Objective:
Turn the data below into a numbered list with one line per item, skipping blank lines. Leave the pictures out.

[START]

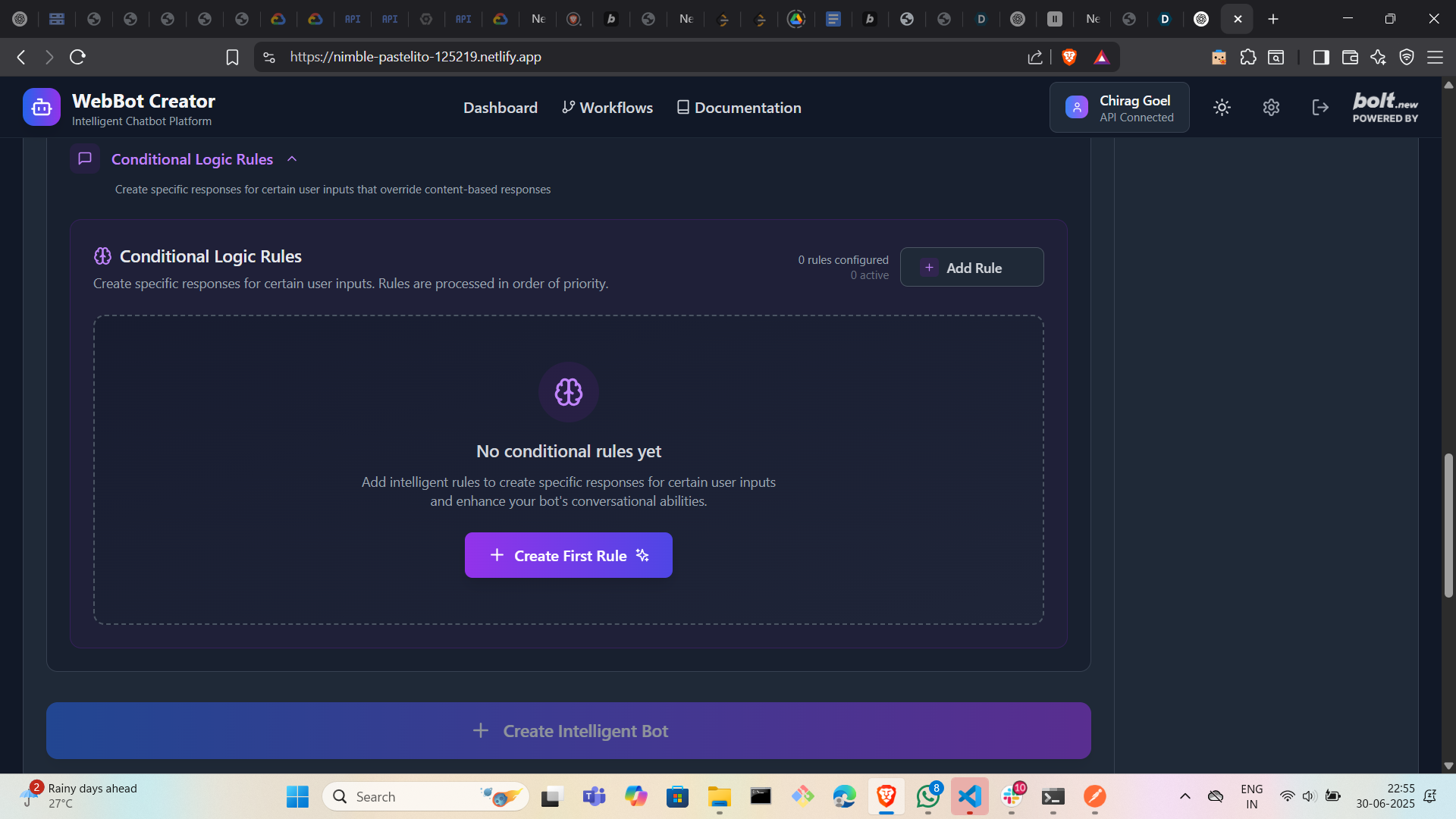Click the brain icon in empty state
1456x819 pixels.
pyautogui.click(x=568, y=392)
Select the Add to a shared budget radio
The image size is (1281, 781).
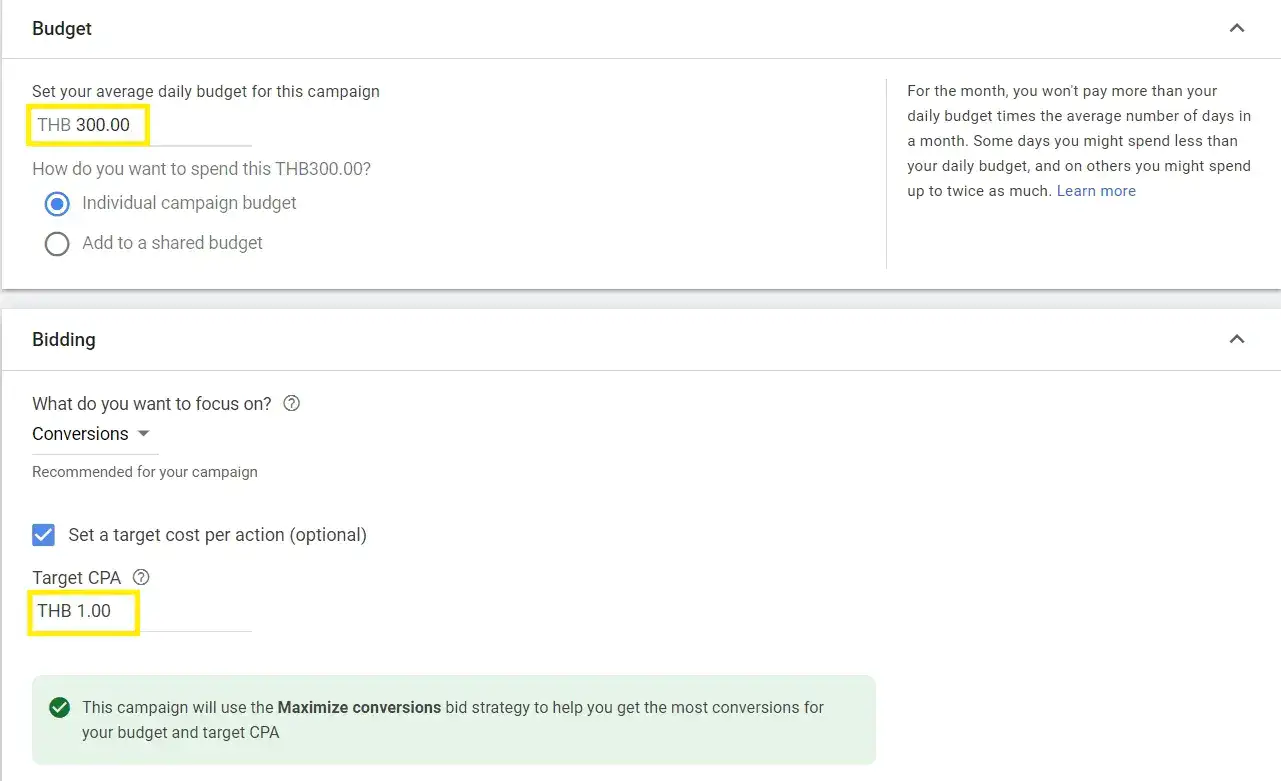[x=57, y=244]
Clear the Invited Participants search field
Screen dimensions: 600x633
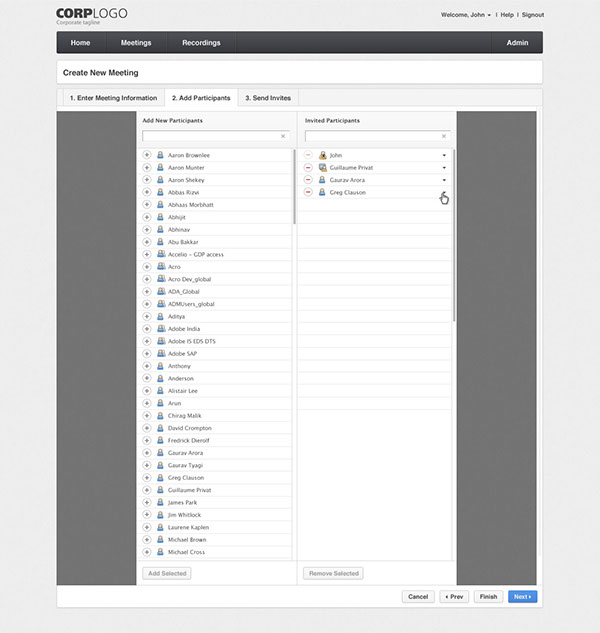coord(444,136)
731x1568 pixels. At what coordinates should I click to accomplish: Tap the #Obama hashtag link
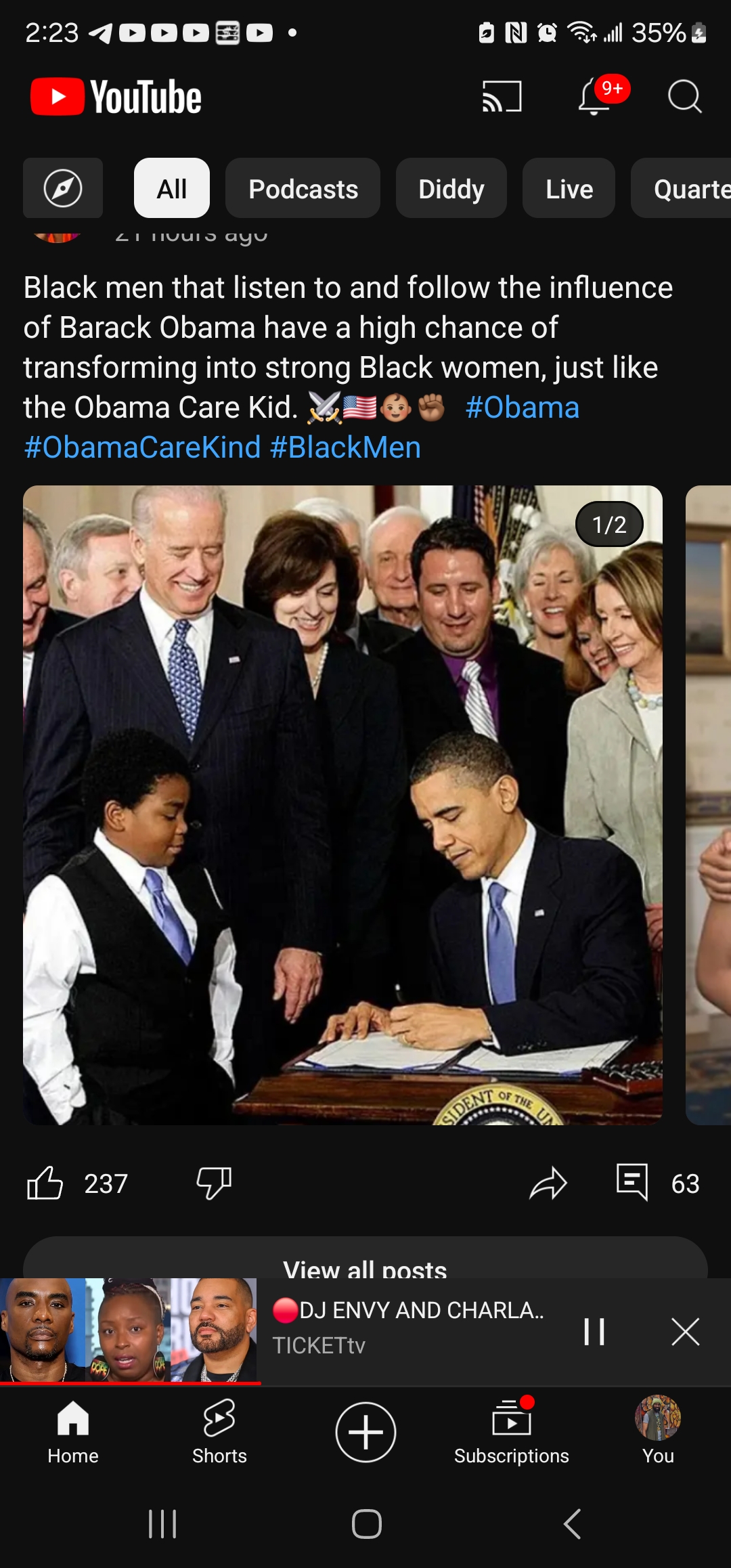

[END]

Written solution:
1. Click the brain icon in empty state
2. 1456x819 pixels.
3. pyautogui.click(x=568, y=392)
4. Select the Add to a shared budget radio
5. The image size is (1281, 781).
6. [x=57, y=244]
7. Clear the Invited Participants search field
8. Screen dimensions: 600x633
9. coord(444,136)
10. 731x1568 pixels. At what coordinates should I click to accomplish: Tap the #Obama hashtag link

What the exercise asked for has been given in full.